Clara Chappaz est sans doute bien armée pour porter les intérêts des startups et du commerce en ligne. Cependant, le numérique dépasse largement ce cadre. Les besoins touchent aussi bien à l’industrie, à l’éducation ou encore à la santé. Le numérique ne peut être réduit à un vivier de jeunes pousses prometteuses. Ce secteur nécessite une approche plus globale, s’inscrivant dans une véritable stratégie nationale et européenne. C’est là que le profil de Chappaz, bien que qualifié, montre ses limites : une politique numérique ne peut se réduire à la FrenchTech.
Un ministère trop large ou une délégation plus agile ?

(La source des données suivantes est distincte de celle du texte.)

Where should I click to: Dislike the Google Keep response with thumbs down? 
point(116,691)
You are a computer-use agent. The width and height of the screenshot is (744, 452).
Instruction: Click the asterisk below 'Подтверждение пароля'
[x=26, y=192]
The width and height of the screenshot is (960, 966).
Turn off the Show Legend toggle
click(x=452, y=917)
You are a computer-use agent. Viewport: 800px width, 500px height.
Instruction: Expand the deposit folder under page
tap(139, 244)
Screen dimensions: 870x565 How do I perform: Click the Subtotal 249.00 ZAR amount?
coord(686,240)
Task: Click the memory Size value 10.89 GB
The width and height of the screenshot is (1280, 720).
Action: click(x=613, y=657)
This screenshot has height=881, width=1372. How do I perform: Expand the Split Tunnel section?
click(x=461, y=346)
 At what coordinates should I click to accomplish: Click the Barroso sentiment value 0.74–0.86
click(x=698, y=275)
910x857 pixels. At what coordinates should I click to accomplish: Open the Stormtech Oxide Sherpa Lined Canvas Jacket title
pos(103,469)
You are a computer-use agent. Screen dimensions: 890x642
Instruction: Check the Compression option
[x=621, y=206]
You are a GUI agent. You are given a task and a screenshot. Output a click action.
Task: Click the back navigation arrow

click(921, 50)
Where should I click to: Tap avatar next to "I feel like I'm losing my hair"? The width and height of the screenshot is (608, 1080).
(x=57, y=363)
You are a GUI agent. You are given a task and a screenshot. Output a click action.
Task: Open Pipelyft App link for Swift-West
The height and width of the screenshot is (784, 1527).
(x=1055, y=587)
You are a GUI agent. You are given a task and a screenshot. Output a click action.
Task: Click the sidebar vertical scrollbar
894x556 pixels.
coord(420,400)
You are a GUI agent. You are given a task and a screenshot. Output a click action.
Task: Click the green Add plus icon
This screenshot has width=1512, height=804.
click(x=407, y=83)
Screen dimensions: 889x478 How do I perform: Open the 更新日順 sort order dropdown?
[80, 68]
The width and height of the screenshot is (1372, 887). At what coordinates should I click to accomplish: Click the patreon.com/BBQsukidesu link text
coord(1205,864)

Certains plaident pour un changement de méthode : plutôt que de conserver un ministère, pourquoi ne pas créer une petite délégation présidentielle ? Avec une équipe restreinte, mais composée d’experts techniques et scientifiques, cette cellule pourrait piloter une politique numérique plus agile, cohérente et, surtout, indépendante des cycles politiques. Une telle délégation pourrait mieux s’adapter aux enjeux de long terme, coordonner des actions au niveau européen et résister aux lobbys.
Les priorités pour le numérique
Le numérique en France doit s’articuler autour de quelques axes essentiels. Premièrement, la formation des ingénieurs spécialisés dans les infrastructures et systèmes de demain est primordiale. Il faut réformer les filières universitaires pour les adapter aux technologies de pointe. Deuxièmement, la France ne pourra pas rivaliser seule avec les mastodontes que sont les États-Unis ou la Chine. Une coopération européenne renforcée, inspirée par le modèle de la DARPA américaine, pourrait permettre de combler le retard. Enfin, la régulation européenne doit être simplifiée. Le cadre législatif actuel, bien qu’important pour encadrer les géants du numérique, freine parfois l’innovation.
S’inspirer du modèle américain
Si la France veut réussir dans le numérique, elle doit s’inspirer des réussites américaines. Les États-Unis misent sur une commande publique ambitieuse, des universités de pointe, un accès facilité au capital et une immigration sélective attirant les meilleurs talents mondiaux. En France, l’enjeu est de trouver le bon équilibre entre encadrement et stimulation de l’innovation.
La France a besoin d’une véritable vision dans ce domaine. Qu’il s’agisse d’un ministère réformé ou d’une délégation présidentielle, il est temps de sortir d’une vision restreinte pour répondre aux enjeux économiques et technologiques globaux.